Lalu beramai-ramai merencanakan niat pamrih atas tugas maupun
tanggungjawab sehingga tak tahu malu lagi merampok/memeras/mencuri yang
tidak haknya (bukan penguasaan diri dan bukan kemurahan hati), sewenang-wenang menindas yang lemah (bukan kebaikan) dan menjadi raja tega menyakiti sesama atau orang-orang disekitarnya (bukan sukacita).
Oleh sebab itu, semenjak dini, bila saja kita masih mau jujur mengamati sekeliling, maka makna Natal yang jatuh pada hari Selasa 25 Desember 2012 wajib diterjemahkan sakral oleh umat Nasrani Indonesia secara khusus dan masyarakat Indonesia/penduduk dunia secara umum (non Kristiani). Hal itu menjadi penting mengingat makna Natal berimplikasi pada kelahiran kemauan belajar dari diri sendiri untuk selanjutnya memancarkan positive side effect (rangsangan positif) terhadap kehidupan lain. Setiap manusia yang masih bernafas saat ini sebenarnya akan benar-benar hidup bila mau belajar seperti cara-cara yang diajarkan Yesus Kristus. Kendati kita lahir/bangkit tidak dari kematian seperti yang dialami Yesus Kristus, tapi setidaknya kita mau mencoba (belajar) bangkit berdasar performance perilaku, kewajiban hidup dan tanggungjawab sehari-hari melalui 9 sikap kasih yang universal. Semua dapat dimaksimalkan dalam kebersamaan melawan persoalan dunia semisal kesombongan, ketidakadilan, penjajahan, kekerasan, kejahatan, kemunafikan, kemiskinan, perampasan hak, perusakan keutuhanciptaan, korupsi dan sejenisnya.
Akhirnya saya mau mengatakan, belajar mengasihi tidak perlu diartikan sempit karena tidak ada hukum positif, hukum agama, hukum adat atau hukum internasional yang menentang itu.

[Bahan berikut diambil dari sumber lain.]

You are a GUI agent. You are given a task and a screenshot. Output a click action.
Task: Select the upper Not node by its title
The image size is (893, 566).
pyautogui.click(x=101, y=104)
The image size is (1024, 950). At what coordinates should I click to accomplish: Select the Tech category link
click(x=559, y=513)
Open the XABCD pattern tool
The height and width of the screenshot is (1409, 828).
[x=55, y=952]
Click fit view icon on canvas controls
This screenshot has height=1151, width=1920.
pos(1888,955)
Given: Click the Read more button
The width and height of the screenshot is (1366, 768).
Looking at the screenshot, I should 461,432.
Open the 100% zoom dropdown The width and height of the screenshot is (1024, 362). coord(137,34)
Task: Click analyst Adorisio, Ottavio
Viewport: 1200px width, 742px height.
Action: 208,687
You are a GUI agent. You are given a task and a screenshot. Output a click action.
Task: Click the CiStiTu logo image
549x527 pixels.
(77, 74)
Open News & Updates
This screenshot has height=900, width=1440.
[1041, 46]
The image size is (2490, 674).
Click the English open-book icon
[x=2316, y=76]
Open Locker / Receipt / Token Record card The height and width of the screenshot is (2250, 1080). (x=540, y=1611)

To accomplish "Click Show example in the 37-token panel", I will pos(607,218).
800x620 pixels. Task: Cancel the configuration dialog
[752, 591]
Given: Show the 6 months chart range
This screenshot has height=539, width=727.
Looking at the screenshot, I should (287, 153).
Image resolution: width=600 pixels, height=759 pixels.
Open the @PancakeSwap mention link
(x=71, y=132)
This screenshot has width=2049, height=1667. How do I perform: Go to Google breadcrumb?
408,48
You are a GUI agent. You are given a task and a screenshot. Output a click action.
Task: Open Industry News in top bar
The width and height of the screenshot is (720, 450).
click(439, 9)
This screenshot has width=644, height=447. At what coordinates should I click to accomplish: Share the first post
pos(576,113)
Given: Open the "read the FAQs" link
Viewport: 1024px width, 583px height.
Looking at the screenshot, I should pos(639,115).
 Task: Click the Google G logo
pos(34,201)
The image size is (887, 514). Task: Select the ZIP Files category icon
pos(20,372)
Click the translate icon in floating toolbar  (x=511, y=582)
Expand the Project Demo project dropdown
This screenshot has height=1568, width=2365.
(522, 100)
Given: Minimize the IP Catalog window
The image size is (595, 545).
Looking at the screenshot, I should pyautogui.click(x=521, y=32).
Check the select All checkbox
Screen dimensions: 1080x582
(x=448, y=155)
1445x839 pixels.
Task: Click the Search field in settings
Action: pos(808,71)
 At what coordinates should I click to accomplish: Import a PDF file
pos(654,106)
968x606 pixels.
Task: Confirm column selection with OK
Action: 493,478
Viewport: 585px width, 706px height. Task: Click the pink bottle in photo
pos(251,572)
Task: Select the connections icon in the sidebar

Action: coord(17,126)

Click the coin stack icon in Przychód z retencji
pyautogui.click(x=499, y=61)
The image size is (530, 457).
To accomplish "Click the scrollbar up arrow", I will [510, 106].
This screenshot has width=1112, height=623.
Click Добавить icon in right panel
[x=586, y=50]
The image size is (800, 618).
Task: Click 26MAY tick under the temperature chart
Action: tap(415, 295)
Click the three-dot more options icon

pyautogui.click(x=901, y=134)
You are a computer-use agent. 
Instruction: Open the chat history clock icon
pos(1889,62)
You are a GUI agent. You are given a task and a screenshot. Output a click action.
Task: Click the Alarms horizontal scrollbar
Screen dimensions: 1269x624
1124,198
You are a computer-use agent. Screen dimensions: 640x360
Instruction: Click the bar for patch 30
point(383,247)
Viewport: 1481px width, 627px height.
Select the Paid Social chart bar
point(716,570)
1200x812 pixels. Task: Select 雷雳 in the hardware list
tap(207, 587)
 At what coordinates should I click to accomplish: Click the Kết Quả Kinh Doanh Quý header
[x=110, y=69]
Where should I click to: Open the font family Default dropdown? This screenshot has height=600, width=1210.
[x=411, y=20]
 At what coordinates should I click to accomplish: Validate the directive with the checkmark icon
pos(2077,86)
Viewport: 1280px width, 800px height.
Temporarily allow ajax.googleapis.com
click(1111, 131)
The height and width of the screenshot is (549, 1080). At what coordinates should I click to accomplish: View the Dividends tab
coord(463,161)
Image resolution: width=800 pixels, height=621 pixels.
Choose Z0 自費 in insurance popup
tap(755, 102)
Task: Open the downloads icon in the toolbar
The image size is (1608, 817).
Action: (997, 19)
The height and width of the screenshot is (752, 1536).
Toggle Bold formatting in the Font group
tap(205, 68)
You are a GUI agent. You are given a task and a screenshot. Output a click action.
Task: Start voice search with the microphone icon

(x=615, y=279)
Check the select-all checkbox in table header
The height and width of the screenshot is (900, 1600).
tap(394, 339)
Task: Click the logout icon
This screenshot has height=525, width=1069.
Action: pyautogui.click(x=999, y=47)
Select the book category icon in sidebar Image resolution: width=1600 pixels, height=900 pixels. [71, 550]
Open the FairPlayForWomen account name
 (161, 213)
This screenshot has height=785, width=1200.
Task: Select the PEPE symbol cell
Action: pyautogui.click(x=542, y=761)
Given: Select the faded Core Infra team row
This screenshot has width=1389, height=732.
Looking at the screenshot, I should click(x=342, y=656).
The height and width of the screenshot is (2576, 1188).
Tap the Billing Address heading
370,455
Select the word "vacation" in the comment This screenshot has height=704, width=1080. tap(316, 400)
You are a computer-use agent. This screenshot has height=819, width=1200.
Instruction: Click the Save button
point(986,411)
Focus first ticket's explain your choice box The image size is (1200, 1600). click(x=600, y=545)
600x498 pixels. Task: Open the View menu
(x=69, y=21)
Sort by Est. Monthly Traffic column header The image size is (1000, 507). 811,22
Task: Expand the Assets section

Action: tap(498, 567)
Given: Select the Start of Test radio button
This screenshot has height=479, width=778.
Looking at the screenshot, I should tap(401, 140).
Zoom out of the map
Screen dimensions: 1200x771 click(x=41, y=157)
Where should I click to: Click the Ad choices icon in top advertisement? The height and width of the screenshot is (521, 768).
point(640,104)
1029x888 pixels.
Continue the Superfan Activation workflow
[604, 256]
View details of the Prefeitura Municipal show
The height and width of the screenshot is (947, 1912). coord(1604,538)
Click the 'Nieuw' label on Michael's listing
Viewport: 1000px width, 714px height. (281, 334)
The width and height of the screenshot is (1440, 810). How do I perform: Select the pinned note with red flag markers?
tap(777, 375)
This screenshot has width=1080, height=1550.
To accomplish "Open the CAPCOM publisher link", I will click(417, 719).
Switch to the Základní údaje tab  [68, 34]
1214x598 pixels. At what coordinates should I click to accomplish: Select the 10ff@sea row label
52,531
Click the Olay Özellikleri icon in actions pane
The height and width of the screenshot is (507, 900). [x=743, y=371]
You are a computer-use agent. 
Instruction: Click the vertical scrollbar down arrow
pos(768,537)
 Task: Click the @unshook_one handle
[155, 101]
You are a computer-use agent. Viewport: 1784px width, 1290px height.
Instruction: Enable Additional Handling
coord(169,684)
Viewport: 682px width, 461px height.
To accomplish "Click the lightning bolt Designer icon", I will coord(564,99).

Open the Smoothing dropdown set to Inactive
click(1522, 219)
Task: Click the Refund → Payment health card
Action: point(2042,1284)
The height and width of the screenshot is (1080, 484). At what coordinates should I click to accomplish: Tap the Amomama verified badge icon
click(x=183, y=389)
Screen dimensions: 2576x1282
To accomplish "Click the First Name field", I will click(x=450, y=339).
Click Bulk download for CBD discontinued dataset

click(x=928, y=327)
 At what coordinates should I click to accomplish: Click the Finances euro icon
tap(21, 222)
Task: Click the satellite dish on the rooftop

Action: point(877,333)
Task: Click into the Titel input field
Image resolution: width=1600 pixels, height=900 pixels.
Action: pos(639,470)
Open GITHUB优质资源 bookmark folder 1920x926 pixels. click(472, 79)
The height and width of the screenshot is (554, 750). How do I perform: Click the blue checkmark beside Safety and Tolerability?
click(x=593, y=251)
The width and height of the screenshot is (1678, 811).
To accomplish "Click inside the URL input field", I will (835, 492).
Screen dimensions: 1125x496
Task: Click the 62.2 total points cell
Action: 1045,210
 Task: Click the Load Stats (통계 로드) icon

Sangat mungkin diaktualisasikan oleh siapa saja dari lingkukan terkecil seperti di rumah sendiri. Kita bisa mulai belajar membawa bekas gelas minuman ke bak pencucian atau menutup pagar rumah tanpa selalu menunggu anak, istri atau memerintah pembantu yang telah lelah satu harian (kebaikan). Sederhana sekali kalau kita mau. Saya juga mau memastikan, belajar mengasihi bukan pula hal yang sulit. Berinisiatif memberi sedekah pengemis di pinggir jalan atau merencanakan pemberian derma terhadap anak yatim piatu pun kita sudah menaburkan kasih (kemurahan hati). Tidak masalah apakah banyak atau sedikit yang bisa kita bagikan. Terakhir saya juga mau mengingatkan, belajar mengasihi jangan pernah dibayangkan rumit. Dengan sikap tidak membeda-bedakan, mempersulit keadaan apalagi meminta duit masyarakat yang mengurus KTP/administrasi kependudukan, maka selaku aparat pemerintah Anda sudah menampilkan wujud kasih tanpa pamrih yang tidak diskriminatif (kesetiaan dan penguasaan diri). Sudah saatnya kita semua termasuk saya untuk belajar mengasihi sesama tanpa diskriminasi. Tak terkecuali apakah Anda seorang masyarakat, aparat, birokrat, pejabat, konglomerat atau penjahat sekalipun. Mari mengasihi kemajemukan umat manusia tanpa melihat latar belakang suku, agama, ras, warna kulit, golongan atau status apapun. Selamat Natal 25 Desember 2012, peace on earth and God Bless Indonesia..!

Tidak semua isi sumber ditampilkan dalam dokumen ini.